REQUISITO 1 >> Extraia dos registros, sem nenhuma alteração, as linhas que vão da que contém "This screenshot has height=712, width=1265." até a que contém "pos(604,88)", incluindo ambas.

TRECHO DO TEXTO >>
+-------+

Quando o grupo desce no planeta Gamma 10 eles dão de cara com uma população que foi sequestrada e transformada num ente único. Jaffar e Matton são presos, eles serão incorporados pela consciência única que governa aquele planeta. Seria isso uma referência a regimes totalitários? Depois de escaparem, eles são detidos por autoridades que se autointitulam “reformistas”, seus trajes idênticos também evocam regimes autoritários. Qual a natureza desses oficiais? Devemos odiá-los? Por fim somos apresentados à uma entidade chamada Federação dos Mestres do Tempo, que seria uma raça de alienígenas tão avançada que faz uso de viagem no tempo para colonizar planetas. Mas quem são eles? Também devemos odiá-los ou não? Esse é um dos maiores problemas no roteiro do filme, não há uma mensagem clara sobre o significado dessas subtramas narrativas. Outro problema grave no roteiro é o arco dos personagens, ou melhor, a completa ausência deles. Jaffar, por exemplo, é no final do filme a mesma pessoa que ele era no início, e esse problema se estende para quase todos os personagens.

+-------+

[Registros de uma coleção de dados]
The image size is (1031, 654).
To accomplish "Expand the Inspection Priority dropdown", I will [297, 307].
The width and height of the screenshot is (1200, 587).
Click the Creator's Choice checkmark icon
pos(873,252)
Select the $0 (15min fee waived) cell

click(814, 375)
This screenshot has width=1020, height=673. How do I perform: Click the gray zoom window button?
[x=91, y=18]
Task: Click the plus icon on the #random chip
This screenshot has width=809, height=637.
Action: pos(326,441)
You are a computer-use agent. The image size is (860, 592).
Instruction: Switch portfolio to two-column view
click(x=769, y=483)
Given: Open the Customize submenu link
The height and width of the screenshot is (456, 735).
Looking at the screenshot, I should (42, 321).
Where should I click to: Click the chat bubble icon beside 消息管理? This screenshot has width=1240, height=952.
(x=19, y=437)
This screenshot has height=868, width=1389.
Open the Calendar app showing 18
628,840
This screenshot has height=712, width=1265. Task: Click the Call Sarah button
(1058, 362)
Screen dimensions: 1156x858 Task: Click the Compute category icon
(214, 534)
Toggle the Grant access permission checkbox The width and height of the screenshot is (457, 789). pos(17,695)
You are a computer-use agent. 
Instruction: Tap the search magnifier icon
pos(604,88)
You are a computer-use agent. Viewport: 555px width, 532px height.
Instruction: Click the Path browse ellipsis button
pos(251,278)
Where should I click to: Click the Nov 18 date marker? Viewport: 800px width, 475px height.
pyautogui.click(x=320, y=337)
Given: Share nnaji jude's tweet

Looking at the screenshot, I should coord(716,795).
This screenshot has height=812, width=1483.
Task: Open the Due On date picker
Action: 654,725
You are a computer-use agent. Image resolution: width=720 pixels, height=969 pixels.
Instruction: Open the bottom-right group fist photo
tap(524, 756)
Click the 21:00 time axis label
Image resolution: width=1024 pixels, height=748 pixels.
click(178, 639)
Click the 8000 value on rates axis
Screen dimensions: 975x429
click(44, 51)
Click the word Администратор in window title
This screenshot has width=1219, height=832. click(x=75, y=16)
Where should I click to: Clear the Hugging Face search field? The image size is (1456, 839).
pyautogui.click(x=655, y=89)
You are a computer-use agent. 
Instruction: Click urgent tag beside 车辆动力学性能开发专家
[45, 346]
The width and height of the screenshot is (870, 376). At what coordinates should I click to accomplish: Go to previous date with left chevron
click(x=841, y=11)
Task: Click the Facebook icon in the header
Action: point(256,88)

+-------+

REQUISITO 2 >> Segundo o trecho sobre o filme, por que as subtramas narrativas estão entre os maiores problemas do roteiro?

RESULTADO DA TAREFA 1 >>
This screenshot has height=712, width=1265. Task: Click the Call Sarah button
(1058, 362)
Screen dimensions: 1156x858 Task: Click the Compute category icon
(214, 534)
Toggle the Grant access permission checkbox The width and height of the screenshot is (457, 789). pos(17,695)
You are a computer-use agent. 
Instruction: Tap the search magnifier icon
pos(604,88)

RESULTADO DA TAREFA 2 >> Porque não há uma mensagem clara sobre o significado dessas subtramas. O filme apresenta a consciência única de Gamma 10, os oficiais "reformistas" e a Federação dos Mestres do Tempo sem deixar claro quem são ou se o espectador deve odiá-los.